Critical Theories, Reflections, and Practices

Editors: Maggie Melo and Jennifer Nichols

Price: $35

Published: November 2020

ISBN: 978-1-63400-081-9

332 pages

The Maker Movement is a social phenomenon that has generated excitement around tech-centric making and learning throughout the world since the mid-2000s. Hailing from Silicon Valley, the Maker Movement has inspired hundreds of libraries across the US to integrate makerspaces into their own ecosystems to further support users’ learning and discovery. While the affordances of the Maker Movement have been highlighted extensively over the past decade, the limitations and drawbacks of this movement have been largely overshadowed. The Maker Movement has popularized a narrow, classist, predominantly white, and heteronormative conceptualization of maker culture. Makerspaces, like libraries, are not neutral, but rather are imbued with ideologies stemming from Silicon Valley that consequently dictate who makes, why making occurs, and what is considered making. This edited collection centers the limitations and challenges emerging from this particular brand of ‘maker culture,’ and emphasizes the critical work that is being done to cultivate anti-oppressive, inclusive and equitable making environments.

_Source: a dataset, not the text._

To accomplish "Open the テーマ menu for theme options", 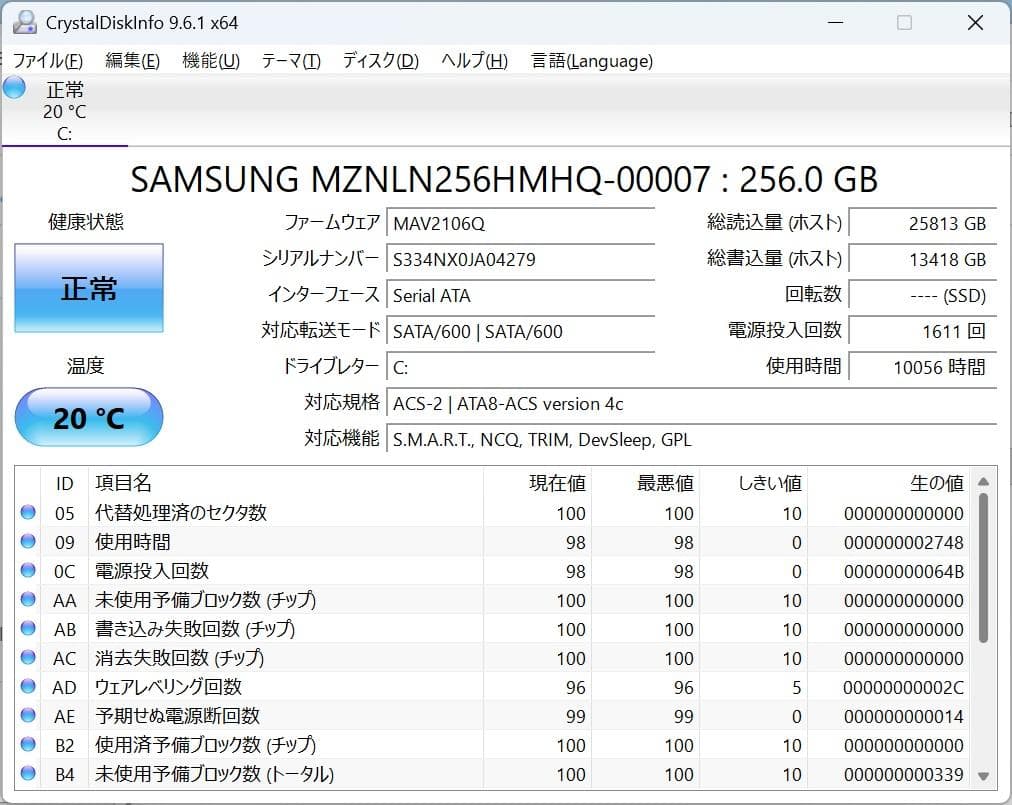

Many authors have focused on how to start a makerspace and/or the benefits of integrating one within a library. Alternatively, this edited collection captures how librarians and educators have disrupted and re-made their makerspaces in response to the constraints of the Maker Movement’s ‘makerspace.’ This collection offers readers a critical examination of library makerspaces at the site of praxis: theory, reflection, and action. Particularly, critical considerations around race, age, class, gender, sexuality, power, and ability will be centered in this volume. As such, the intended audience for this body of work are librarians, educators, administrators, and library professionals who work with(in) or are interested in library makerspaces.

About the Authors

Maggie Melo is an assistant professor in the School of Information and Library Science at the University of North Carolina at Chapel Hill. She recently completed her PhD at the University of Arizona, where she was an American Association of University Women Fellow. Her work has appeared in portal: Libraries and the Academy, Hybrid Pedagogy, and Computers and Composition Online. She co-founded the University of Arizona’s first publicly accessible and interdisciplinary makerspace – iSpace – and strategically facilitated its growth from a 400-square-foot room in the Science-Engineering Library to a 5,000-square-foot facility soon to be housed in the University’s Main Library. She also founded the Women Techmakers Tucson Hackathon, the Southwest’s first women’s-only hackathon.

Jennifer Nichols is the Digital Scholarship Librarian at the University of Arizona, and a program lead for the iSpace, the first publicly accessible and interdisciplinary makerspace at the University. She grew the programming and operations of the nascent iSpace beginning in 2015 as a Fine Arts and Humanities liaison, and continues to expand partnerships and programming between campus and community entities. Her current research centers around designing for equity and inclusion in digital spaces, library services, and makerspaces. Prior to her career as an academic librarian, Nichols was a Young Adult librarian with Pima County Public Library for nearly 8 years. In this capacity she created digital media and maker technology workshop series for teens, and coordinated and led an IMLS/MacArthur funded YouMedia Learning Labs planning grant to create and employ a Youth Design Team of 15 members ages 14-21 to plan the 101 space at the Joel D. Valdez Main Library.